Caskie, his expressionless face soaked with spray, looked at Benson for a long time. “All right,” he finally said. “One more string, then we’ll see.” I was shocked by his yielding, and I saw Pawkie and Drum both literally step back away from Benson on the deck, as if he had raised a fist against them.
“Maybe it’s just a squall,” Drum stupidly said, so desirous of peace aboard Gannet that he lost all touch with mother wit.
You could hear, over the wind raking the rigging, that conch shell of a nose in a wild snort of derision.
Caskie had gone into the pilothouse to steam us to the next flag. It seemed to take us forever to get there. And sure enough, after a while, he came out on the careening deck and called out to us over the wind, “Flag ain’t there.”
“Damn Russians!” Pawkie shouted.
Of all times for this to happen! We always blamed snagged or lost trawls on the Russians, though there were also Japanese, German, Polish, Italian—and maybe Spanish, maybe Bulgarian—and probably other—vessels out there, huge factory ships with satellite boats dragging enormous nets on the bottom, ripping up the ecology of the shelf, slaughtering all God’s species with a greed and rapacity that gave no thought to times to c
ome. And ruining puny us, sure enough. Anytime we lost a whole string of forty pots—and it had happened more than once—The Company was out a couple of thousand bucks, and we were that much nearer to being out of work.
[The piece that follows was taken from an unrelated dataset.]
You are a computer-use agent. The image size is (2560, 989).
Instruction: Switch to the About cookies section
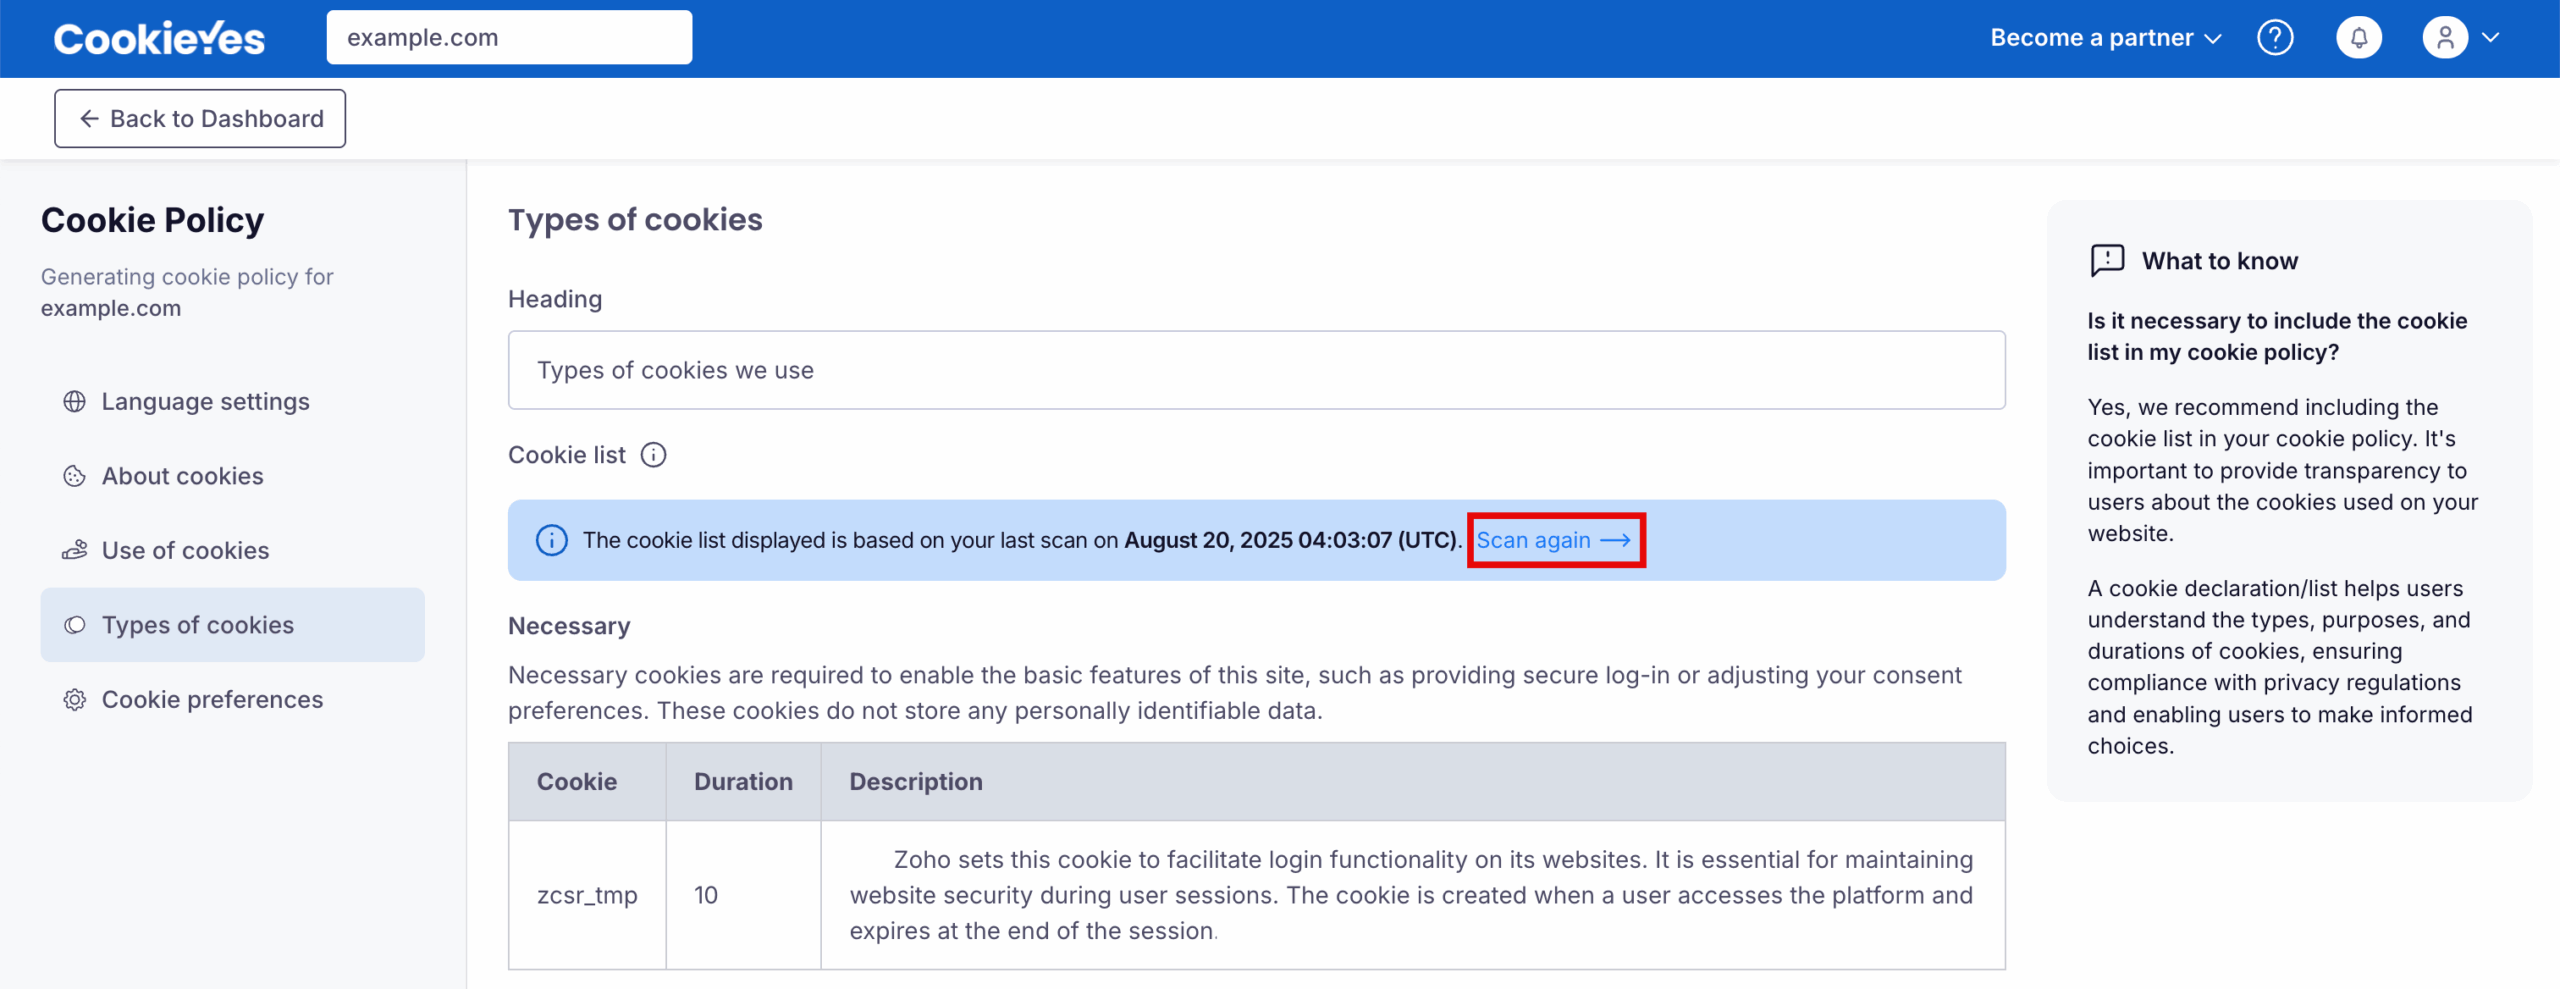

Caskie shouted that he was going to steam out to look for the tide balls at the other end of the busted line; maybe some of the pots could be salvaged. He went back in the pilothouse.
Pawkie was shaking his head. “How you going to find those damn floats in this shit?”
“Caskie’ll find ’em,” Drum said, putting his whole heart into his hoping.
And this time Drum was right. Caskie did. The fat hull pounded and shivered and wallowed out to the eastward. I was the first to see the orange spheres playing hide-and-seek in the spume-capped waves, and I called out the bearing at the pilothouse door. Caskie eased up to them. Out on deck Pawkie picked up the grappling iron and its line, but Benson grabbed it away from him and on a single throw caught one of the tide-ball lines and pulled the rope aboard. With all the strength of his anger, Benson got the first ball on deck, and then the second. By this time Caskie was again at the auxiliary controls, and between them Pawkie and Drum fed the end line into the winch sheaves.